**BRIEF:**
Starting at the line that contains "Close the root@1c4545fa8031" and ending at the line that contains "Screen dimensions: 840x630", the lines below are to be given again exactly, with nothing added.

**DATA TO PROCESS:**
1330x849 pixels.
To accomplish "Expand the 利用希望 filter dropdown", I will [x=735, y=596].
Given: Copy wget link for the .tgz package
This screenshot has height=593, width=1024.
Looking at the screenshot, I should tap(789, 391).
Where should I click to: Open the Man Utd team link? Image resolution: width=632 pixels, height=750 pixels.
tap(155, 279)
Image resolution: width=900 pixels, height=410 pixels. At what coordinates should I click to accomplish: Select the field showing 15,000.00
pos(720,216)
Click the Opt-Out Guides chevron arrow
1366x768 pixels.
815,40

==

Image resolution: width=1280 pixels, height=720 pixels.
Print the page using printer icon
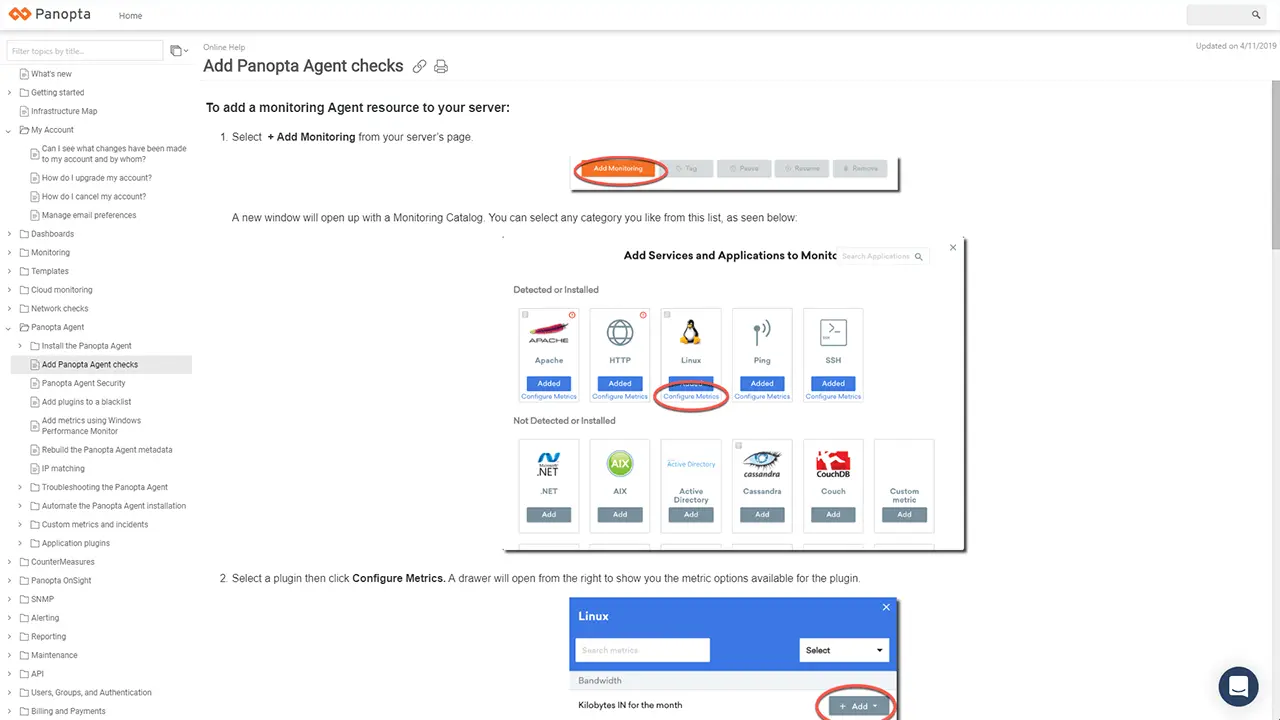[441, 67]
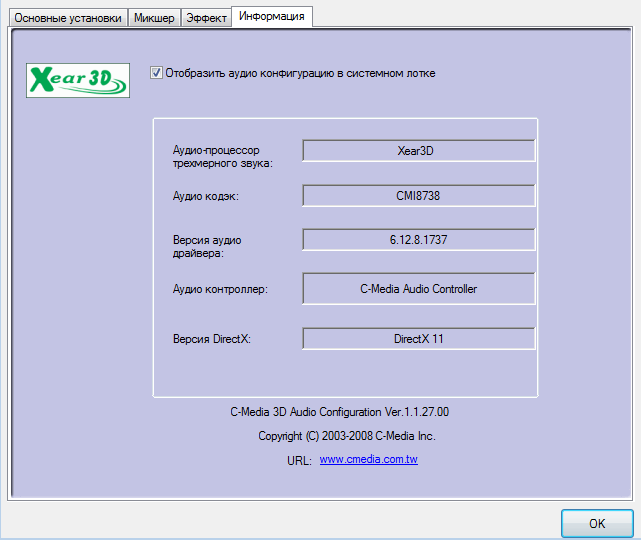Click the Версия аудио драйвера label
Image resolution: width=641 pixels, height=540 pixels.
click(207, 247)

...

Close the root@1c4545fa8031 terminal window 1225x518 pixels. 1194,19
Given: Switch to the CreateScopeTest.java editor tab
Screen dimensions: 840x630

**ANSWER SPACE:**
Close the root@1c4545fa8031 terminal window 1225x518 pixels. 1194,19
Given: Switch to the CreateScopeTest.java editor tab
Screen dimensions: 840x630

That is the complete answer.